*WORK REQUEST:*
Begin the copy at the line that contains "You are a GUI", end it at the last line of the entries below, keep every word exact, and include no pictures.

Stored records:
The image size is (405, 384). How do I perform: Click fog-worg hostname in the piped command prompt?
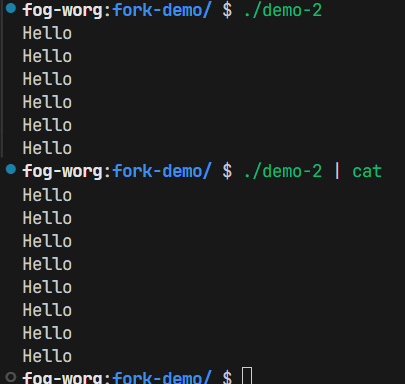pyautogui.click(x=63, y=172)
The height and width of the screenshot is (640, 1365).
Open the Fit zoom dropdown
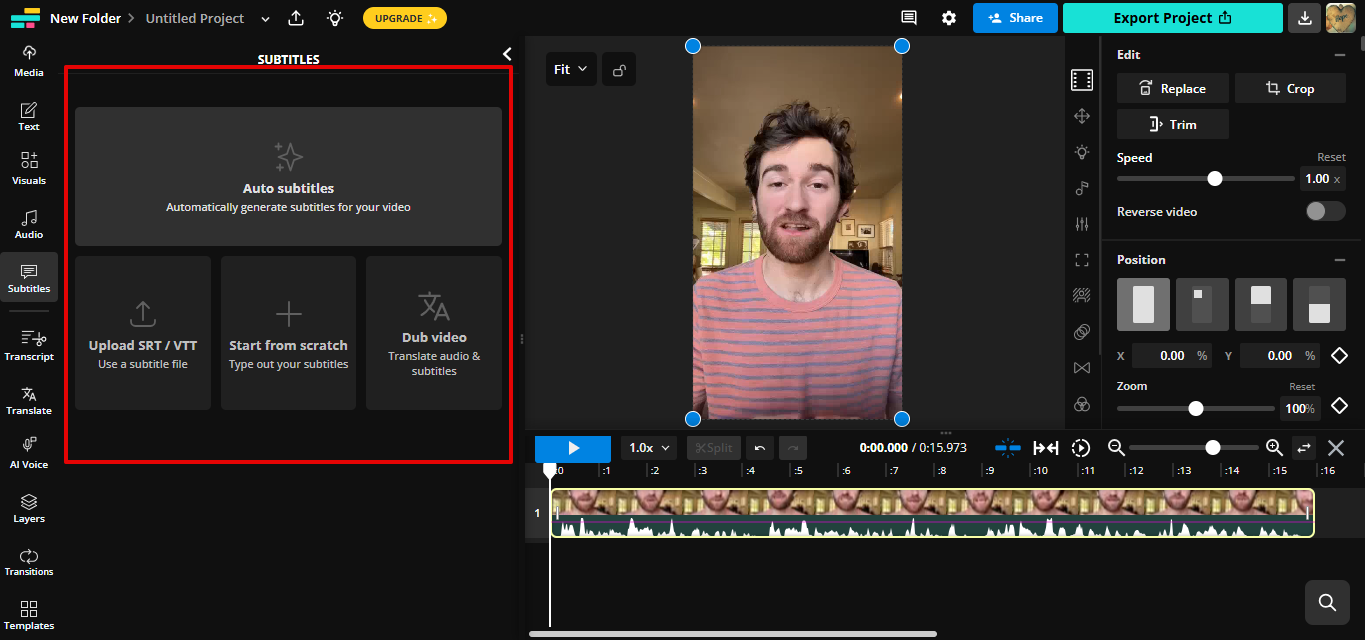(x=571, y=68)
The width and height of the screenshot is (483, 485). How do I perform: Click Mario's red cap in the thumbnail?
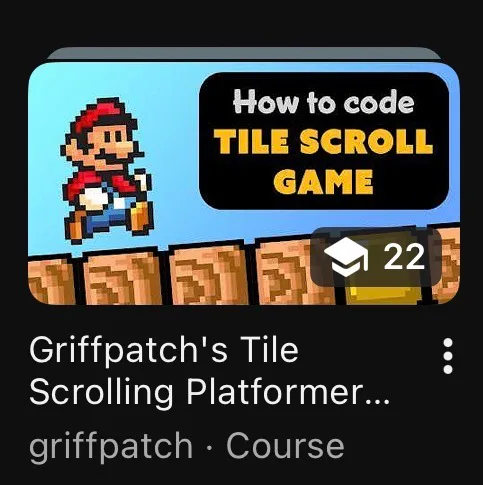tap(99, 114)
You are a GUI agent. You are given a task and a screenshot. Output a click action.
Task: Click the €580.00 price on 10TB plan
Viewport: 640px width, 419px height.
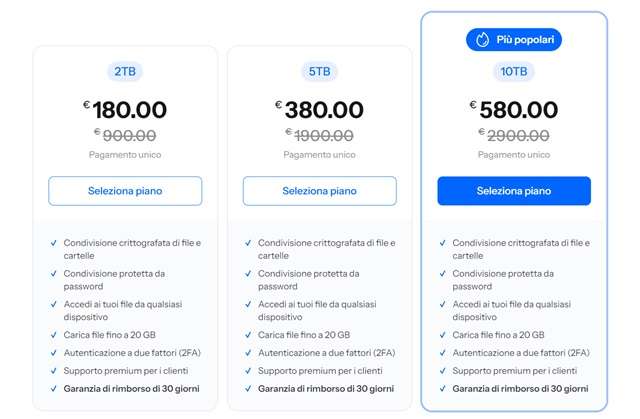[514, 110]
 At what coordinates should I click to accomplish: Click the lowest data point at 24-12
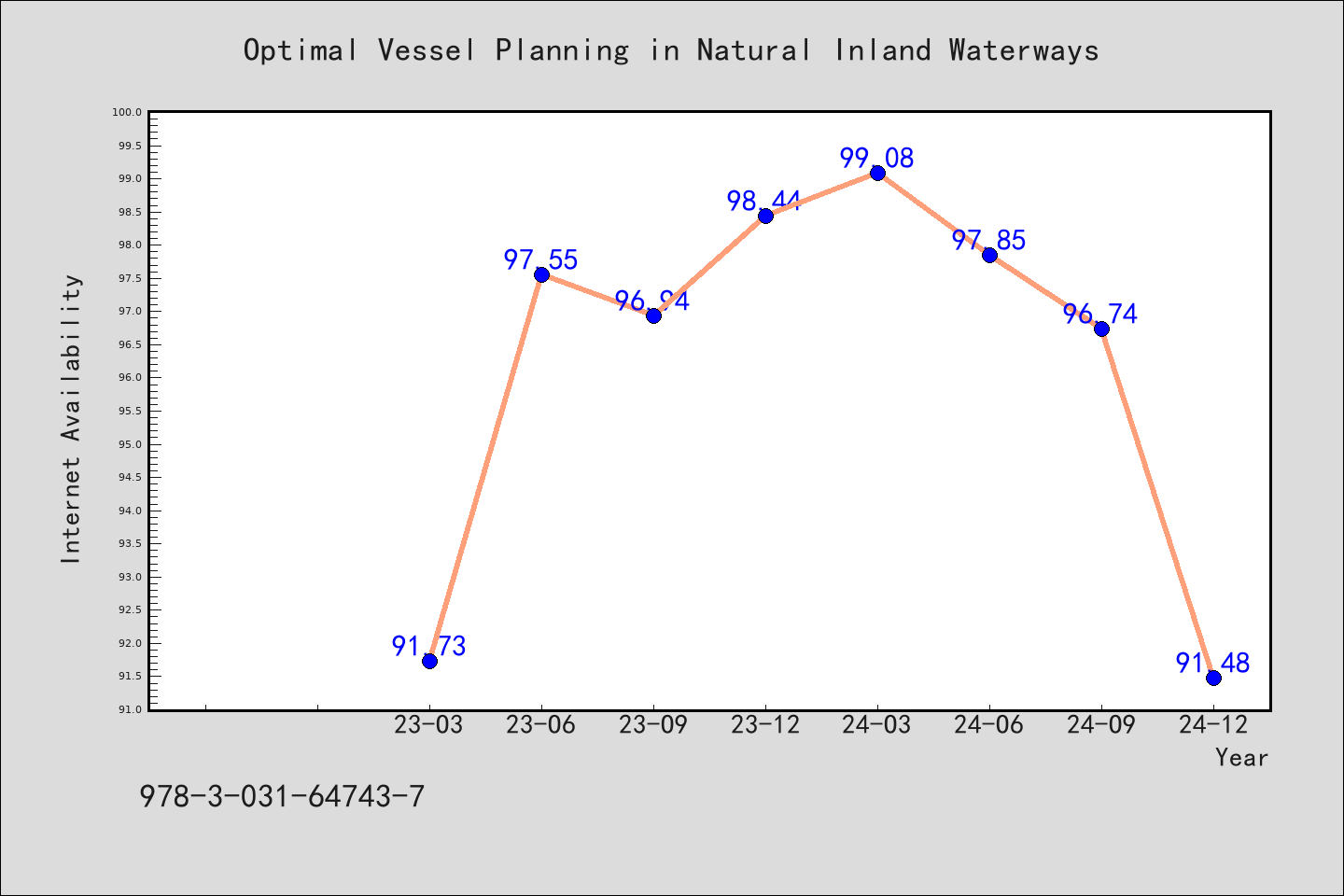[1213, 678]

*ANSWER TO THIS EXERCISE:*
You are a GUI agent. You are given a task and a screenshot. Output a click action.
Task: Click the €580.00 price on 10TB plan
Viewport: 640px width, 419px height.
[514, 110]
 At what coordinates should I click to accomplish: Click the lowest data point at 24-12
[1213, 678]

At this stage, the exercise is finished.